Let me back up a little first, to earlier this year at the beginning of February, when the tornadoes hit. If there was one event that knocked the wind out of my writing sails, this was it. At the end of January, Lillie and I took a few days off to visit New York. The day after we flew out of New Orleans, tornadoes hit our old neighbourhood of Lakeview. Tornadoes are fairly rare in our part of Louisiana and nobody could remember one touching down in Lakeview at all. But this night, a tornado touched down repeatedly, exploding houses each time it touched and cutting a line across our already devastated neighbourhood. It uprooted a huge microwave tower, picked up a friend’s house and deposited it on her mother’s house next door, and generally caused havoc.
The event, of course, was full of irony. Had it occurred at any other time, lives would have been lost and the neighbourhood in turmoil. As it was, no-one was living in Lakeview and the houses “destroyed” had already been flooded to the roofline by Katrina.

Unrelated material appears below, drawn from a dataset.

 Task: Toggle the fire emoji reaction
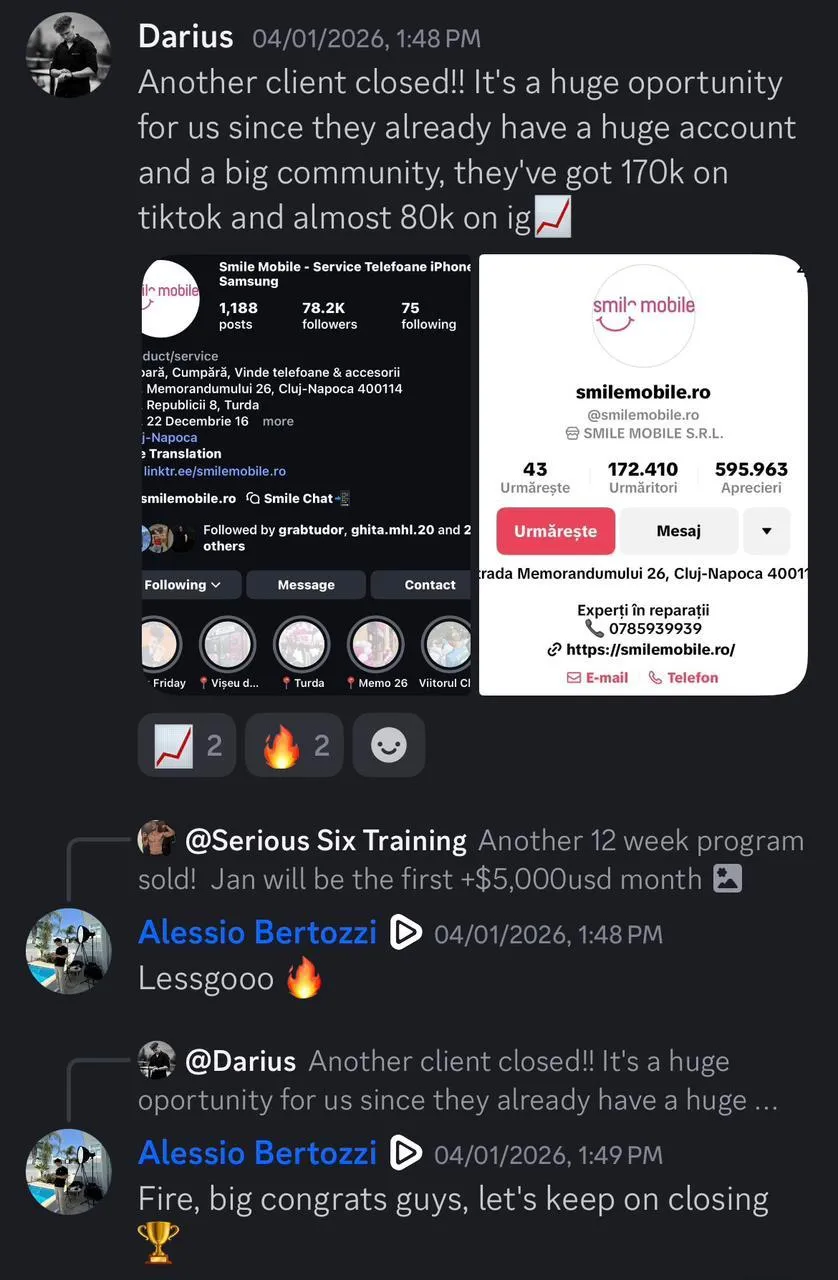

In fact, after the tornado went through, the most common response from fellow Lakeviewers was “I wish it had hit our house”. That’s because tornado damage is covered under homeowner’s insurance which provides “replacement cost” coverage; flood damage, as we’d all experienced, is covered by separate insurance with an arbitrary capped limit.
Anyway, at that point, I started to feel overwhelmed by keeping a running track of our misfortunes and stopped writing these letters.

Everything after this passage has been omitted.